Copy the records below word for word, from the line with "Click info icon beside 월 추가 투입금" to the line with "Click the On", including both of those lines.

::: Supplied data :::

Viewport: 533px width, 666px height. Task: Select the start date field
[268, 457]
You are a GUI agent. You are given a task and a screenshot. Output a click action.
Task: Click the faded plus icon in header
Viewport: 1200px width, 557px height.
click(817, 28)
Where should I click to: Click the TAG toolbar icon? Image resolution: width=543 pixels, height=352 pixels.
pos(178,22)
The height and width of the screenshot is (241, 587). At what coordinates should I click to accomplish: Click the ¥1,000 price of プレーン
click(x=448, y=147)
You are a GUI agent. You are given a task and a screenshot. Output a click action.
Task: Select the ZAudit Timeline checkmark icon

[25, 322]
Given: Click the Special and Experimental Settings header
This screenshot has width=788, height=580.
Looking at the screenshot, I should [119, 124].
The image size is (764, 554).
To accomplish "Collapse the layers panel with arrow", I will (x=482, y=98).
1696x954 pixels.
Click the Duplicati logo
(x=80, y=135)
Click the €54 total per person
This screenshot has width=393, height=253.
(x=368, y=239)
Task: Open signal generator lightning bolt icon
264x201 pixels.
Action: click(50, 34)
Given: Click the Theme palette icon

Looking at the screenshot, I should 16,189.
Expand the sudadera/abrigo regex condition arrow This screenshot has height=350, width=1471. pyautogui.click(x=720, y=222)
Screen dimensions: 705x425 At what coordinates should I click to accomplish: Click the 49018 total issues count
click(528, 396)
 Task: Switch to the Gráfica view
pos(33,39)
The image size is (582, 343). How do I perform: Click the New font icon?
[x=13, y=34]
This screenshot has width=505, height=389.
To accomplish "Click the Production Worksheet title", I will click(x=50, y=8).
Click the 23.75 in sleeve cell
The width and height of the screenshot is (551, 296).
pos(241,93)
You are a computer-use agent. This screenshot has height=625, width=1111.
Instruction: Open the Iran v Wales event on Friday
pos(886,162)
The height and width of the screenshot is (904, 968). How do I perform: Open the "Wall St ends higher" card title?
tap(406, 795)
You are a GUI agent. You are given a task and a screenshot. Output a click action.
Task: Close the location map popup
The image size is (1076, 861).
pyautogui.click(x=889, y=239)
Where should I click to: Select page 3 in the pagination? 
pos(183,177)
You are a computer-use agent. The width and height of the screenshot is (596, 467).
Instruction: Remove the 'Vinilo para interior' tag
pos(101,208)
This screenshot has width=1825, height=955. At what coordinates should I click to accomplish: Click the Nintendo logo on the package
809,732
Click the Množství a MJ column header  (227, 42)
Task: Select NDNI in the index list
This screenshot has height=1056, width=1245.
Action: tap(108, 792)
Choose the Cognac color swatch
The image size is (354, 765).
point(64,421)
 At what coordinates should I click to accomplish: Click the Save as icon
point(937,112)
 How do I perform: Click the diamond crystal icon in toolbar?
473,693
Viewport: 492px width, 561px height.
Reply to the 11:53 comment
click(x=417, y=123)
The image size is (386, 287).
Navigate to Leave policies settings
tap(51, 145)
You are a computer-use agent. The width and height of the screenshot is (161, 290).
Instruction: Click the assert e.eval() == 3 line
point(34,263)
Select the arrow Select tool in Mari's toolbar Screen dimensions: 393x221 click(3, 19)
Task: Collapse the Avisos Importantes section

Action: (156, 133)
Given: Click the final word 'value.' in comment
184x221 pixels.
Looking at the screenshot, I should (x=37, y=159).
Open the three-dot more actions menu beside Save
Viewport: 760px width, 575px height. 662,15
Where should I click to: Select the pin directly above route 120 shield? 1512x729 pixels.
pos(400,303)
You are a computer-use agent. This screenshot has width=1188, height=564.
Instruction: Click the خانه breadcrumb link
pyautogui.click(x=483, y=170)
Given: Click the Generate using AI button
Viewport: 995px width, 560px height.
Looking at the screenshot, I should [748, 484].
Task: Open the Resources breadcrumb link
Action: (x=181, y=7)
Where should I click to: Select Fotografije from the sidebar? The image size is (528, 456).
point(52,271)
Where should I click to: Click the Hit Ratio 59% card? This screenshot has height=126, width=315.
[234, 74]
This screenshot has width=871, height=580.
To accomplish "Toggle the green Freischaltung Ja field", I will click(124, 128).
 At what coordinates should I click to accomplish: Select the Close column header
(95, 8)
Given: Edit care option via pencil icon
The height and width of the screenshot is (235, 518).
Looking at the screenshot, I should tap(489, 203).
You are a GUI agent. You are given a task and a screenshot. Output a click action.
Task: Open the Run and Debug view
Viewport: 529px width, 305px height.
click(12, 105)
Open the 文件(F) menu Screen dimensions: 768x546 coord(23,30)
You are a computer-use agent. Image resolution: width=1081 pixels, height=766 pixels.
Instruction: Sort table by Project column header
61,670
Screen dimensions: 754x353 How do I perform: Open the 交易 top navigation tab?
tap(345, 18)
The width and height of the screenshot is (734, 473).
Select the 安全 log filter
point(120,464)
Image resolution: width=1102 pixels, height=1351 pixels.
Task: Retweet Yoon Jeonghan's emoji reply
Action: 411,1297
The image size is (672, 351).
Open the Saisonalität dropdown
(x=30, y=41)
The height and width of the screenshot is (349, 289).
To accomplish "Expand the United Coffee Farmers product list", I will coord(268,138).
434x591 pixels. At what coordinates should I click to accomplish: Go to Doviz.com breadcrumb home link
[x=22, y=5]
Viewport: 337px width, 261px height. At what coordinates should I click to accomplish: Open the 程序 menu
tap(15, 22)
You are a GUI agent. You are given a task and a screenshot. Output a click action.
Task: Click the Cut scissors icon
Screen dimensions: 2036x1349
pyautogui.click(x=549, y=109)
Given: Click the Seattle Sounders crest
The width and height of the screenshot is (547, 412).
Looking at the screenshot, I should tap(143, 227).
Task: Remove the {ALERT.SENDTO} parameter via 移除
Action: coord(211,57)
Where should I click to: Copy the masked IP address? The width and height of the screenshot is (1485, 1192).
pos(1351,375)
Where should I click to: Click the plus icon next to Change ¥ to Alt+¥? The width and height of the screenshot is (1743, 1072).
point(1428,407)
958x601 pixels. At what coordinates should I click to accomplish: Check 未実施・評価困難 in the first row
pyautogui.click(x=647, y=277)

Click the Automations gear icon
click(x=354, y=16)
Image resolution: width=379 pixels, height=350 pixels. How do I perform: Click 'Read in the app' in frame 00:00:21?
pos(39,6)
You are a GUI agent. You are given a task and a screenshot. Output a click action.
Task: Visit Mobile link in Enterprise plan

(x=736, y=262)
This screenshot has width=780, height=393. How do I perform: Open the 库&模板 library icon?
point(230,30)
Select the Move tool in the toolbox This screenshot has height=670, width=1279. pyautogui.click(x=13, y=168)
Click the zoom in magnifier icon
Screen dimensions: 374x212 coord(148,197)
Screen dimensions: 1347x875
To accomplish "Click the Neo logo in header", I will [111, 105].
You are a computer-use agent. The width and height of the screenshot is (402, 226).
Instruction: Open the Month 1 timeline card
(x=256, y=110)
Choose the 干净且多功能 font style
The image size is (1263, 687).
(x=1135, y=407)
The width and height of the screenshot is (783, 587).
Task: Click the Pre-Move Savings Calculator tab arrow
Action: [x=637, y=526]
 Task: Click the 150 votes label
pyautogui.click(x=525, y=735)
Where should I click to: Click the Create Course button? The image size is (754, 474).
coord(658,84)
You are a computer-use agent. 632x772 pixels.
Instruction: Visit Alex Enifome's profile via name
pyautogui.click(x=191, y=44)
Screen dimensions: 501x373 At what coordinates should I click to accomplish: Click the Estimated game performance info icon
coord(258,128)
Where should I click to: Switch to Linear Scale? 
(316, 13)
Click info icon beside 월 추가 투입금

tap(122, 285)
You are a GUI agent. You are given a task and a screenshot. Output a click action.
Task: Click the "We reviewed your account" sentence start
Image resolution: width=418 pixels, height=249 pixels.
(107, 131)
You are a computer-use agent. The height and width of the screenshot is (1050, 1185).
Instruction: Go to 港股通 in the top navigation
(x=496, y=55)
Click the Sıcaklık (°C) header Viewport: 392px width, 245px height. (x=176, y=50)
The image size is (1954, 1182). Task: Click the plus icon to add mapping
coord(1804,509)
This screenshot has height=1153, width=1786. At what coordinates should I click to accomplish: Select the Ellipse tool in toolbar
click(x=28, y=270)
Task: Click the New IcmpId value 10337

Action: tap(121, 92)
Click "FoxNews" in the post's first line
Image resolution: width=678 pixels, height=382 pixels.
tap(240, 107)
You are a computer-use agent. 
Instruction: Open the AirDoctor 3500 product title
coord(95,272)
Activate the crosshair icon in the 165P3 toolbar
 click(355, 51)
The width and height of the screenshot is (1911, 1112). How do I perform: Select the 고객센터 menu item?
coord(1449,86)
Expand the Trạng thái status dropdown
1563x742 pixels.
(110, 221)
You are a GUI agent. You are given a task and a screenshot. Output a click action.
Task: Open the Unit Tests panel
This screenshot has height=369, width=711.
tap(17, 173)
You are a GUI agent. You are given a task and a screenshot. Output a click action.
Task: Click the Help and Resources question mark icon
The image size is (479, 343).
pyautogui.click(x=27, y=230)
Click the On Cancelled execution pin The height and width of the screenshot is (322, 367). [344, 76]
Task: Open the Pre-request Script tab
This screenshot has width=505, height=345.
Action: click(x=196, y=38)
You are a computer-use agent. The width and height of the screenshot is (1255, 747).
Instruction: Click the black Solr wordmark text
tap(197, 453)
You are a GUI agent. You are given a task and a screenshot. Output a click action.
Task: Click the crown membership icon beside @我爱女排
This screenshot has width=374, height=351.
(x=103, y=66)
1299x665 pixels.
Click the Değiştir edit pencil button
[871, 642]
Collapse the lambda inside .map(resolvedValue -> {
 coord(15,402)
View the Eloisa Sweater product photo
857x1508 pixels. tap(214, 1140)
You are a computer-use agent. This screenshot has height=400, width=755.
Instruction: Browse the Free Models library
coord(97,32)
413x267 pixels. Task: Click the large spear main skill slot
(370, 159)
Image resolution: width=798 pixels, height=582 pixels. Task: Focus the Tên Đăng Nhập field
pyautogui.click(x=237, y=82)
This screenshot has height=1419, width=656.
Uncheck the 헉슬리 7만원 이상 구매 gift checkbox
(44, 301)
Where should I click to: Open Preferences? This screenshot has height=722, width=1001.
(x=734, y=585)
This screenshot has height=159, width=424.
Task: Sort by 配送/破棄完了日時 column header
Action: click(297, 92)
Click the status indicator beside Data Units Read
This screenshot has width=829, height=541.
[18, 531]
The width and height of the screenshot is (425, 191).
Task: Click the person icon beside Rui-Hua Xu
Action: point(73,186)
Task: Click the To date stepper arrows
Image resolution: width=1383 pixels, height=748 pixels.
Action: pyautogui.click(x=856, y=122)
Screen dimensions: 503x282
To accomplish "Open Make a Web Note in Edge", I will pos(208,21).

:::

**Solved problem**:
Click info icon beside 월 추가 투입금

tap(122, 285)
You are a GUI agent. You are given a task and a screenshot. Output a click action.
Task: Click the "We reviewed your account" sentence start
Image resolution: width=418 pixels, height=249 pixels.
(107, 131)
You are a computer-use agent. The height and width of the screenshot is (1050, 1185).
Instruction: Go to 港股通 in the top navigation
(x=496, y=55)
Click the Sıcaklık (°C) header Viewport: 392px width, 245px height. (x=176, y=50)
The image size is (1954, 1182). Task: Click the plus icon to add mapping
coord(1804,509)
This screenshot has height=1153, width=1786. At what coordinates should I click to accomplish: Select the Ellipse tool in toolbar
click(x=28, y=270)
Task: Click the New IcmpId value 10337

Action: tap(121, 92)
Click "FoxNews" in the post's first line
Image resolution: width=678 pixels, height=382 pixels.
tap(240, 107)
You are a computer-use agent. 
Instruction: Open the AirDoctor 3500 product title
coord(95,272)
Activate the crosshair icon in the 165P3 toolbar
 click(355, 51)
The width and height of the screenshot is (1911, 1112). How do I perform: Select the 고객센터 menu item?
coord(1449,86)
Expand the Trạng thái status dropdown
1563x742 pixels.
(110, 221)
You are a GUI agent. You are given a task and a screenshot. Output a click action.
Task: Open the Unit Tests panel
This screenshot has height=369, width=711.
tap(17, 173)
You are a GUI agent. You are given a task and a screenshot. Output a click action.
Task: Click the Help and Resources question mark icon
The image size is (479, 343).
pyautogui.click(x=27, y=230)
Click the On Cancelled execution pin The height and width of the screenshot is (322, 367). [344, 76]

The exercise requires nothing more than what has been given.